**Set exercise:** Update the data below by replacing "GDPR" with "Varstvo podatkov" and leaving everything else unchanged. Leave the pictures out of your answer.

**Item position entries:**
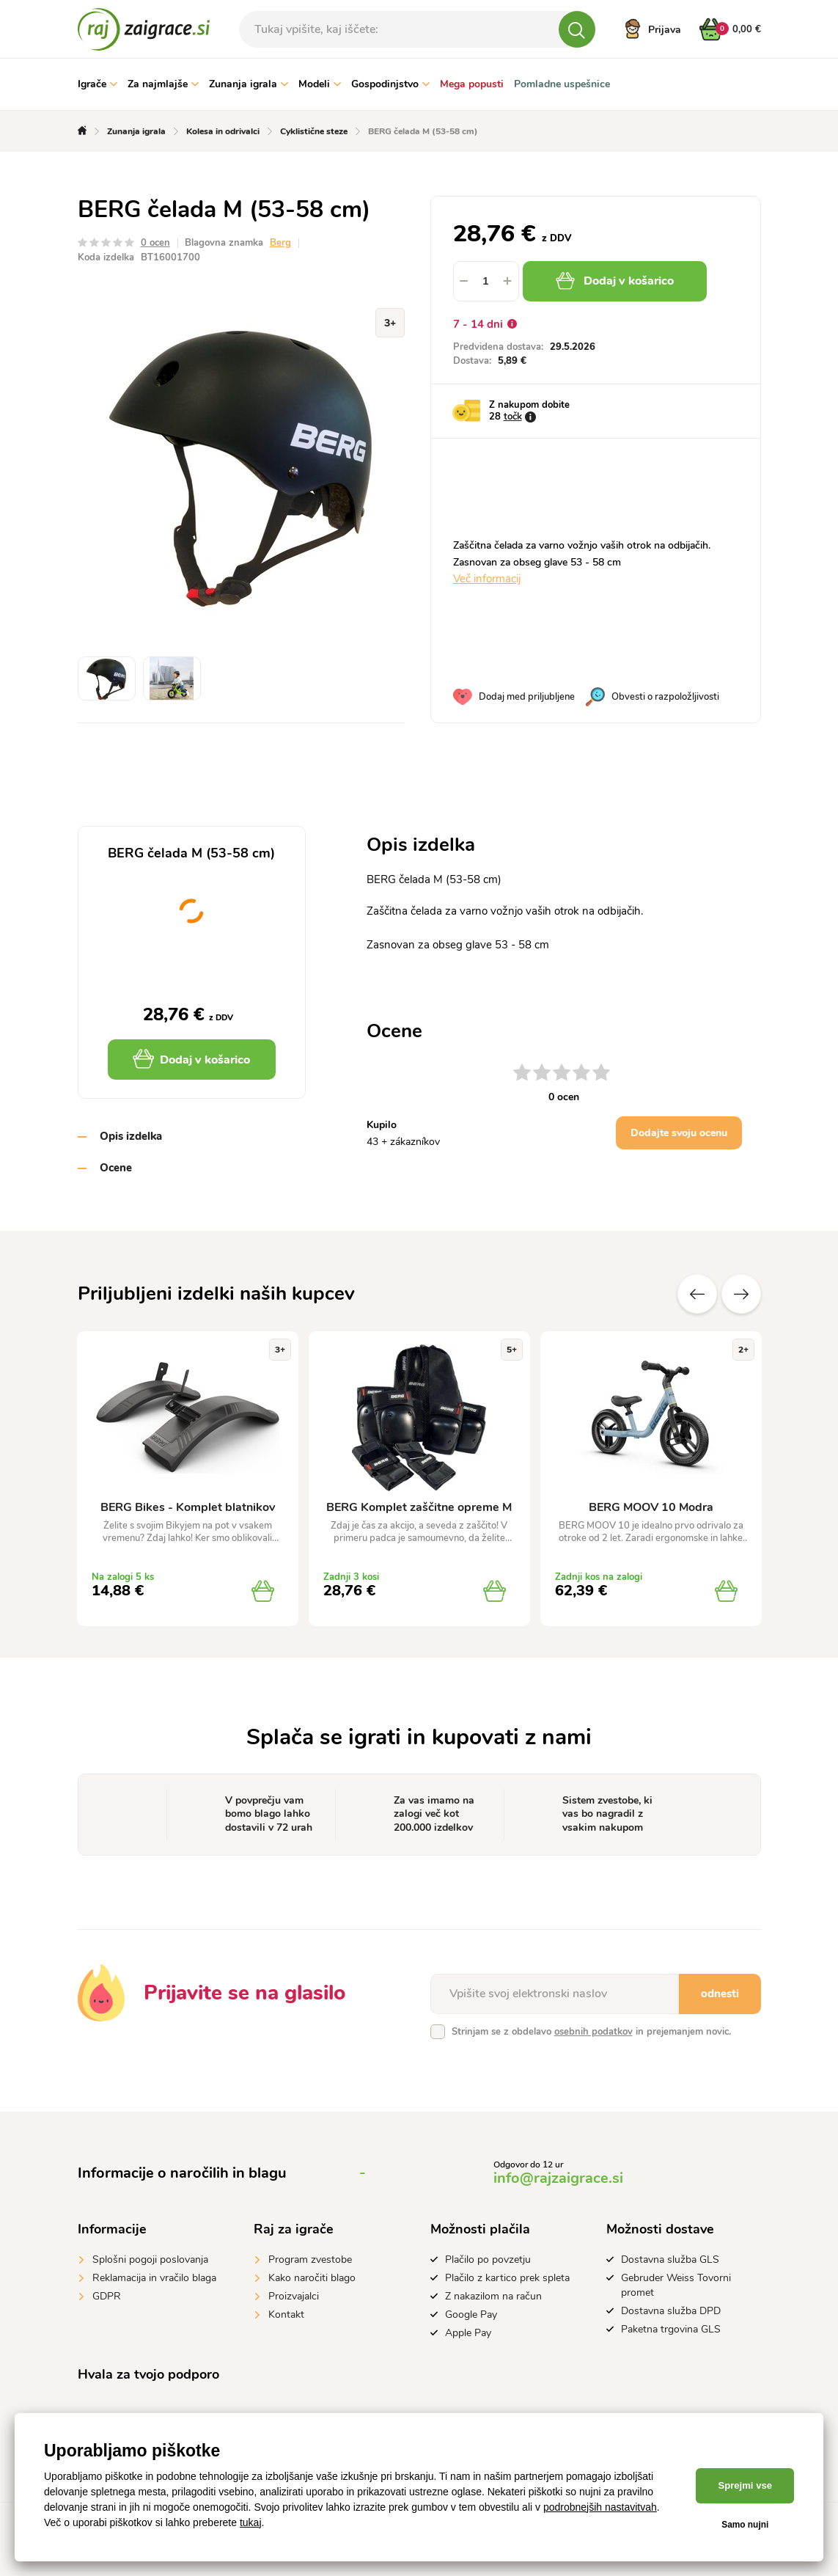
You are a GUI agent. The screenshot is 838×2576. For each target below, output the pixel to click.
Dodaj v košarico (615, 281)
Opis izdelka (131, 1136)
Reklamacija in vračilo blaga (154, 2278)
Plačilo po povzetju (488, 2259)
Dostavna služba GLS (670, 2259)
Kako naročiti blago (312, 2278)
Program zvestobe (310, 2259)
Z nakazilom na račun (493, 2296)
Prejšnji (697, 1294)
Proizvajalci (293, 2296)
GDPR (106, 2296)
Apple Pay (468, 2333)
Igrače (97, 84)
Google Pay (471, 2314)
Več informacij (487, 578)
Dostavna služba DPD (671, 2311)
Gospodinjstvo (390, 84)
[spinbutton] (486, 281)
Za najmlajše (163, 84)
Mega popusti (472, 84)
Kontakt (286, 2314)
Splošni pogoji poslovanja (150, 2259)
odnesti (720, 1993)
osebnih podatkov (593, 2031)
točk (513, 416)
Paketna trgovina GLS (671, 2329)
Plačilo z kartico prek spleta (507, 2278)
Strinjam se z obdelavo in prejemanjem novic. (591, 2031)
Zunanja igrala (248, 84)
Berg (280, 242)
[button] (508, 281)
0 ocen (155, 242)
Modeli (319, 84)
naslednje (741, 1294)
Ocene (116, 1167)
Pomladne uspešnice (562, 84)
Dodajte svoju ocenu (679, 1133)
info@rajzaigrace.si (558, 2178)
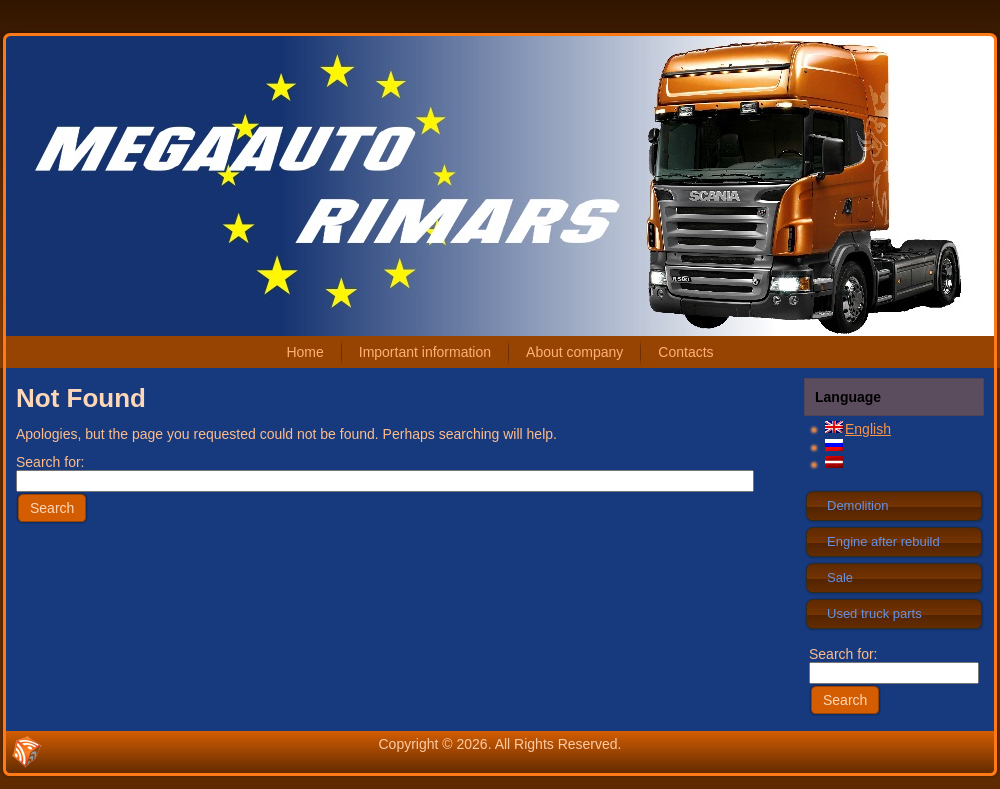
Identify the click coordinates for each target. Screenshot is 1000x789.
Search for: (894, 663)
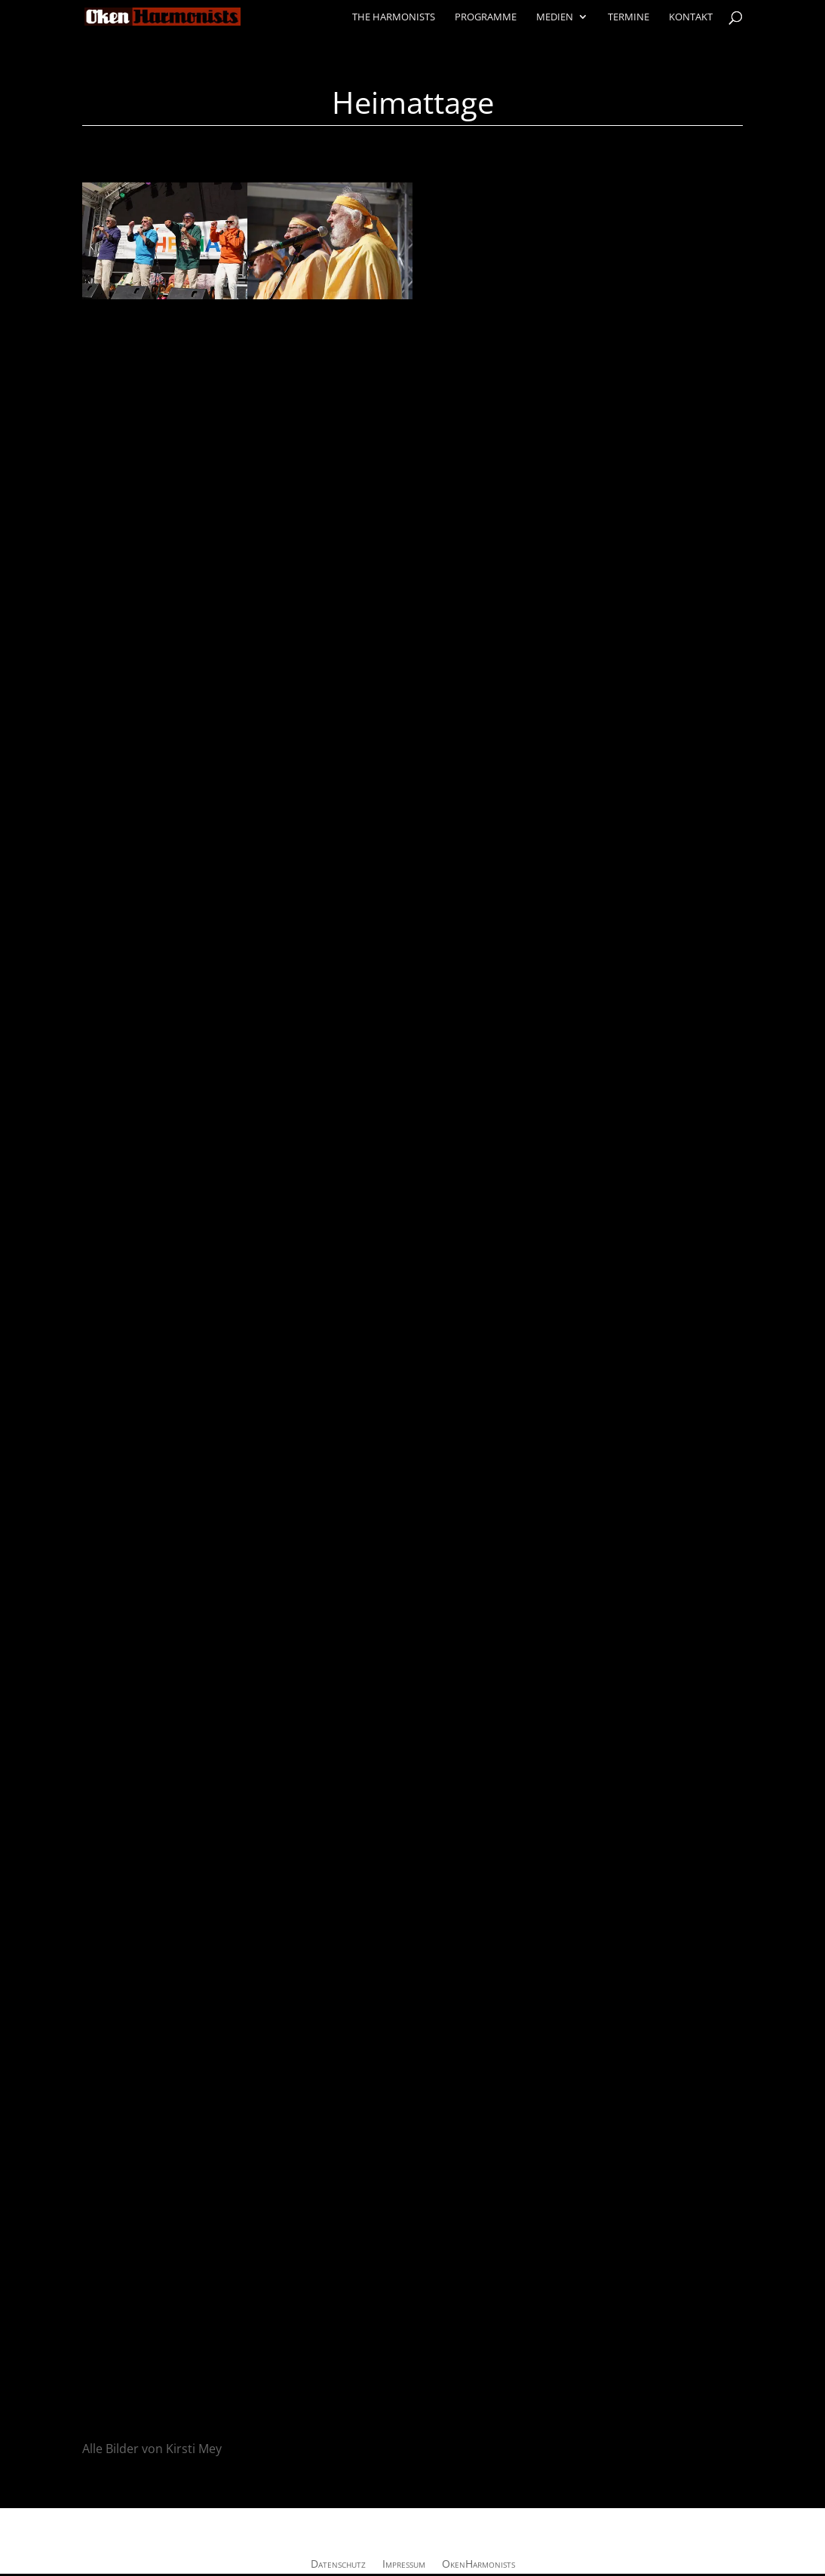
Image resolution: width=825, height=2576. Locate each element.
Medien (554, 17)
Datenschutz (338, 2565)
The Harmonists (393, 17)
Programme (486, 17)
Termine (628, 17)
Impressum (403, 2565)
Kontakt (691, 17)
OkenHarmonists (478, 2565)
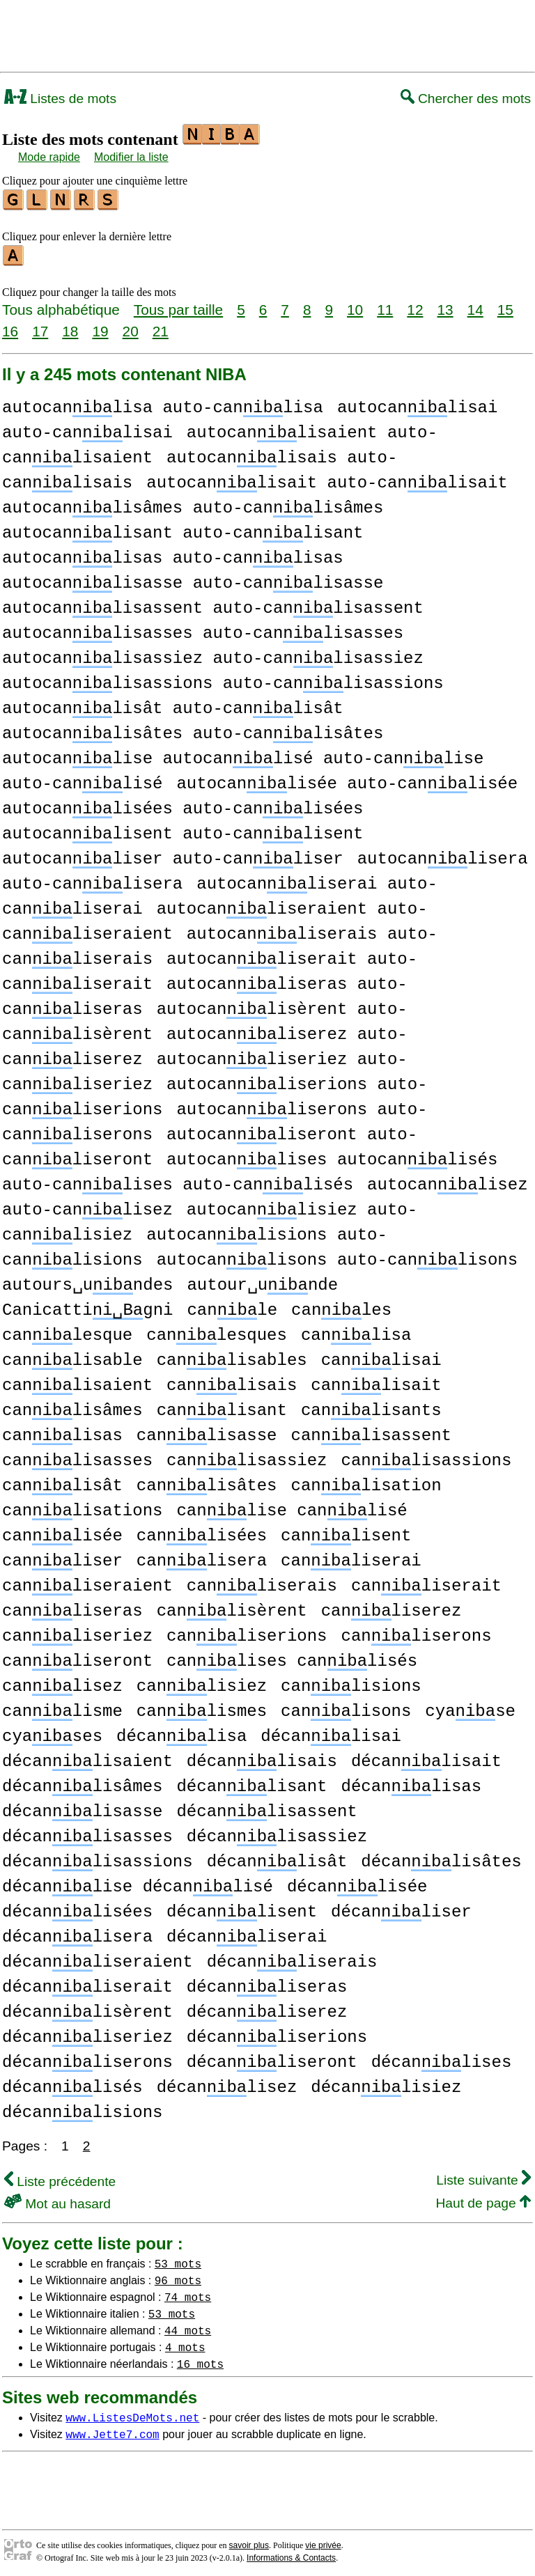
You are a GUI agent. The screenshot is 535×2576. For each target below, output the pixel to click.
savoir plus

**Solved problem:**
You are a GUI agent. The screenshot is 838×2576. For each target below, output the pixel to click.
Dodaj v košarico (615, 281)
Opis izdelka (131, 1136)
Reklamacija in vračilo blaga (154, 2278)
Plačilo po povzetju (488, 2259)
Dostavna služba GLS (670, 2259)
Kako naročiti blago (312, 2278)
Program zvestobe (310, 2259)
Z nakazilom na račun (493, 2296)
Prejšnji (697, 1294)
Proizvajalci (293, 2296)
Varstvo podatkov (106, 2296)
Apple Pay (468, 2333)
Igrače (97, 84)
Google Pay (471, 2314)
Več informacij (487, 578)
Dostavna služba DPD (671, 2311)
Gospodinjstvo (390, 84)
[spinbutton] (486, 281)
Za najmlajše (163, 84)
Mega popusti (472, 84)
Kontakt (286, 2314)
Splošni pogoji poslovanja (150, 2259)
odnesti (720, 1993)
osebnih podatkov (593, 2031)
točk (513, 416)
Paketna trgovina GLS (671, 2329)
Plačilo z kartico prek spleta (507, 2278)
Strinjam se z obdelavo in prejemanjem novic. (591, 2031)
Zunanja igrala (248, 84)
Berg (280, 242)
[button] (508, 281)
0 ocen (155, 242)
Modeli (319, 84)
naslednje (741, 1294)
Ocene (116, 1167)
Pomladne uspešnice (562, 84)
Dodajte svoju ocenu (679, 1133)
info@rajzaigrace.si (558, 2178)
Identify the click coordinates for each target. Screenshot is 1000x789.
Search for: (894, 663)
Image resolution: width=825, height=2576. Locate each element.
Medien (554, 17)
Datenschutz (338, 2565)
The Harmonists (393, 17)
Programme (486, 17)
Termine (628, 17)
Impressum (403, 2565)
Kontakt (691, 17)
OkenHarmonists (478, 2565)
You are a GUI agent. The screenshot is 535×2576. For each target below, output the pixel to click.
savoir plus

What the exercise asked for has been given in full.